16 October 2009

Should we give up anonymous reviewing?

Has anonymity ever elevated the level of discourse?

A recent blog post describes the toxic effect of anonymous online chatter on a conference:

I felt sorry for the conference organizers, who were obviously reading the BackNoise chatter. They started out the day with enthusiasm, energy and confidence. They visibly sagged as the day wore on, making almost apologetic comments to the audience in between speakers.

It reminded me of famed British anatomist Richard Owen.

Richard Owen with Owen was, by all accounts, a real piece of work. He was undeniably brilliant, tutor to royalty, critical in establishing institutions like the British Museum, but he was also just plain nasty.

Owen wrote a review of On the Origin of Species by Charles Darwin that proves that snarkiness was invented long before the 20th century. Most famously, Owen talked about his own work but feigned objectivity by writing about himself in the third person:

In his last published work Professor Owen does not hesitate to state ‘that perhaps the most important and significant result of palæontological research has been the establishment of the axiom of the continuous operation of the ordained becoming of living things.’
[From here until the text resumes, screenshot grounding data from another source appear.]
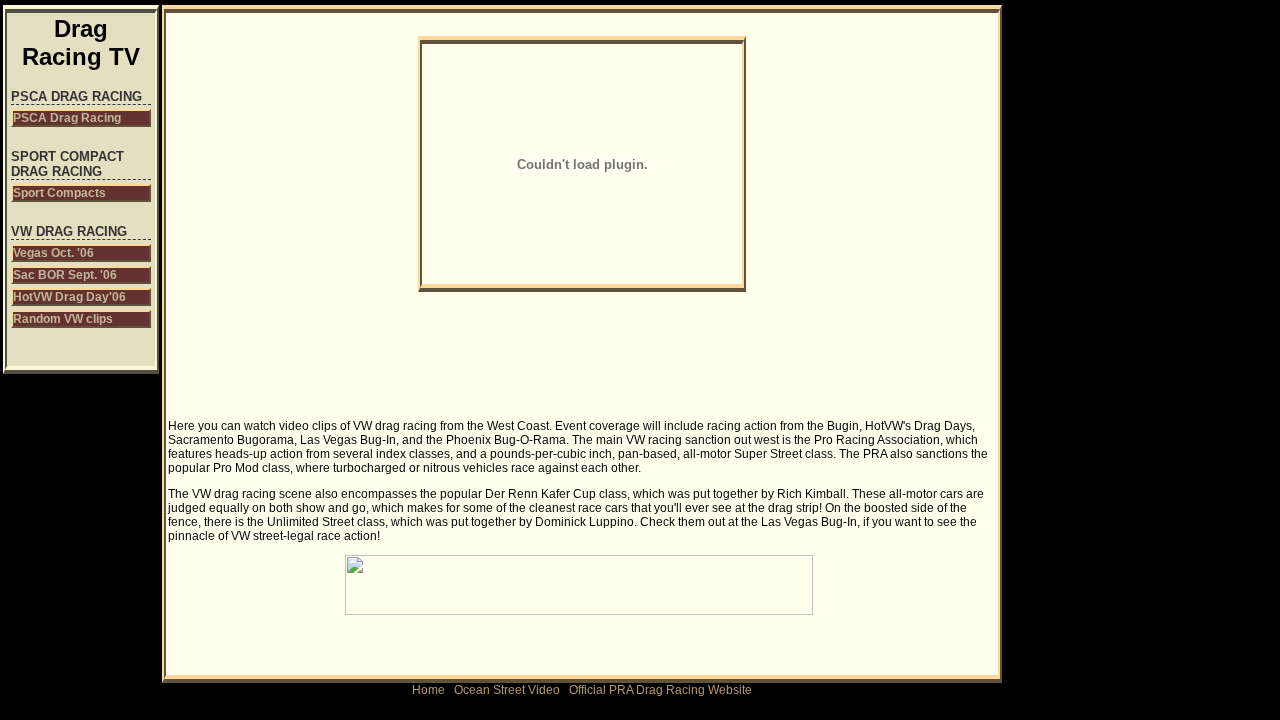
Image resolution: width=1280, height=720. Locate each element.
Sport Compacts (59, 193)
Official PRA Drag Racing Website (660, 690)
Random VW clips (63, 319)
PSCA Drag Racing (67, 118)
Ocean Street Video (507, 690)
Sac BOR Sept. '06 (65, 275)
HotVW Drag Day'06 (69, 297)
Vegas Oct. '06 (53, 253)
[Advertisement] (294, 170)
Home (428, 690)
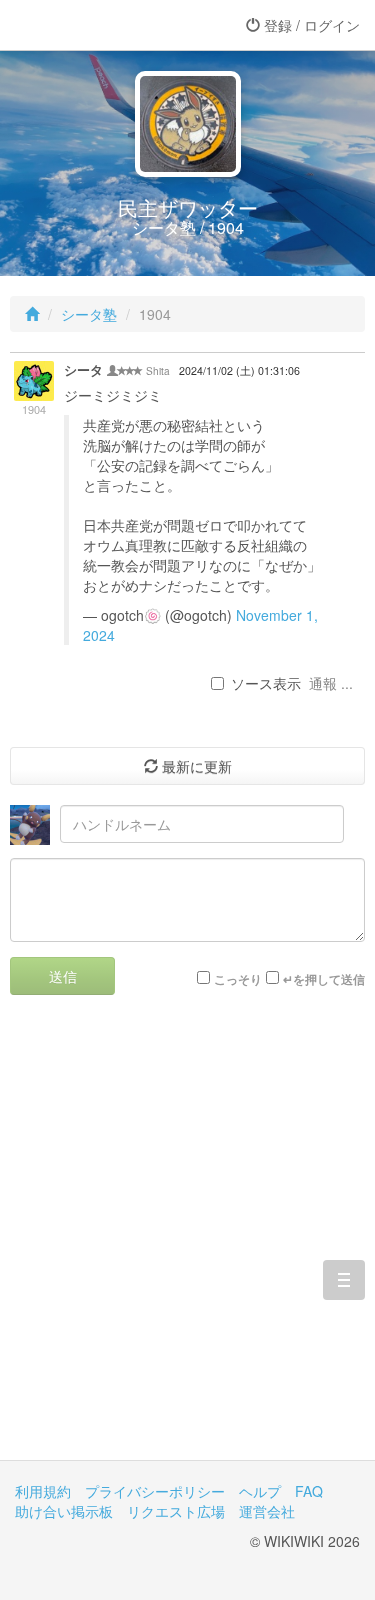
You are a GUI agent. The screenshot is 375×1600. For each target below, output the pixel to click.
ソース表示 (266, 683)
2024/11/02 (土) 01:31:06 (239, 370)
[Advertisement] (187, 1242)
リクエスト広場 (176, 1511)
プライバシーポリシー (155, 1491)
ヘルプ (260, 1491)
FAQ (309, 1491)
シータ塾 (89, 314)
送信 (63, 976)
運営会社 (267, 1511)
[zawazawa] (95, 25)
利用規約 (43, 1491)
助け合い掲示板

Indeed, Owen’s review has a lot of the sort of backchannel nastiness that prompted Stacy Williams to write the post that started us off. Owen was able to do this because at the time, book reviews were published anonymously, for reasons that sound fine in theory: “The reviewer has to feel absolutely free to say anything.” Eventually, the practice of anonymous scientific book reviews faded for reasons that I haven’t been able to trace.

To this day, however, review of technical papers are almost always anonymous to the authors of the article being reviewed. Even journals that argue that they are trying to do science publishing in a new way, like the PLoS family of journals, keep peer review anonymous. The argument is the same as used to be used for book reviews: “The reviewer has to feel absolutely free to say anything.” Stories like Owen’s review and the effect of anonymous and pseudonymous writing on the internet suggests anonymity is more likely to breed invective than constructive criticism.

Arguments for keeping reviews anonymous include that a slighted author may take some sort of revenge against a negative reviewer. Is there anyone in a research field who is so powerful that they can completely prevent a researcher from publishing in all journals and prevent someone from getting any funding?

The scientific community is no longer a clique of wealthy Victorian gentlemen publishing in a scarce number of journals, where angering the wrong people could block you from publication. If privacy is dead, maybe anonymity should join it.

1 comment:

Anonymous said...

Yes, yes, yes.

Nearly everything I hate about anonymous peer review can be summarised by the phrase "vested interest". Let's please do away with this outmoded and frankly cowardly system.